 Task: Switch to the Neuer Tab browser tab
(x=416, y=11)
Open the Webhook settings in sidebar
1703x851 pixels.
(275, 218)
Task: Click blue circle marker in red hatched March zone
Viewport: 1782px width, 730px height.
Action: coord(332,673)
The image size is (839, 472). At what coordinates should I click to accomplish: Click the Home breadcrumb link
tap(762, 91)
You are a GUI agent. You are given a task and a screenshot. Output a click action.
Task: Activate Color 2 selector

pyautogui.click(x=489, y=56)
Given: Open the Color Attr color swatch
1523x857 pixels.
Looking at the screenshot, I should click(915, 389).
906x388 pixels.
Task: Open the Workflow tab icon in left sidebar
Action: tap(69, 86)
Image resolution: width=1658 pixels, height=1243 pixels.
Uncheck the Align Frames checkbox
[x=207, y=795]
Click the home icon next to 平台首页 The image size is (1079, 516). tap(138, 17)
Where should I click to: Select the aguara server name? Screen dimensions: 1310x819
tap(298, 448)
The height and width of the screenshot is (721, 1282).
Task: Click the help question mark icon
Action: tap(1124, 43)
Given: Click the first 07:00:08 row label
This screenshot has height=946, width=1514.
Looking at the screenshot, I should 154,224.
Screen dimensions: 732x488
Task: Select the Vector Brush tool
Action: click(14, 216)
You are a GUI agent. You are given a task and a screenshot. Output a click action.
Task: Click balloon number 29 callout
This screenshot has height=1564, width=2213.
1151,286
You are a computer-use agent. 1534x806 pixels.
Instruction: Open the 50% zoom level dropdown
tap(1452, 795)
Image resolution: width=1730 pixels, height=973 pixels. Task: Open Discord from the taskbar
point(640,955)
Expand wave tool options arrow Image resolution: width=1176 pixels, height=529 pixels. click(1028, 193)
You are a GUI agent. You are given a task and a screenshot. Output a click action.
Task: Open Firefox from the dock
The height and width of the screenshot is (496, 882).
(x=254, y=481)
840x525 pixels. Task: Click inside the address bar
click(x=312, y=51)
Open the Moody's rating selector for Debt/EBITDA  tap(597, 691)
· · · ·
◆ EXERCISE DETAILS
Please print the material above exactly as it appears, from its first line through the line containing "Click the home icon", inclusive, and stop there.

◆ EXERCISE RESPONSE
 Task: Switch to the Neuer Tab browser tab
(x=416, y=11)
Open the Webhook settings in sidebar
1703x851 pixels.
(275, 218)
Task: Click blue circle marker in red hatched March zone
Viewport: 1782px width, 730px height.
Action: coord(332,673)
The image size is (839, 472). At what coordinates should I click to accomplish: Click the Home breadcrumb link
tap(762, 91)
You are a GUI agent. You are given a task and a screenshot. Output a click action.
Task: Activate Color 2 selector

pyautogui.click(x=489, y=56)
Given: Open the Color Attr color swatch
1523x857 pixels.
Looking at the screenshot, I should click(915, 389).
906x388 pixels.
Task: Open the Workflow tab icon in left sidebar
Action: tap(69, 86)
Image resolution: width=1658 pixels, height=1243 pixels.
Uncheck the Align Frames checkbox
[x=207, y=795]
Click the home icon next to 平台首页 The image size is (1079, 516). tap(138, 17)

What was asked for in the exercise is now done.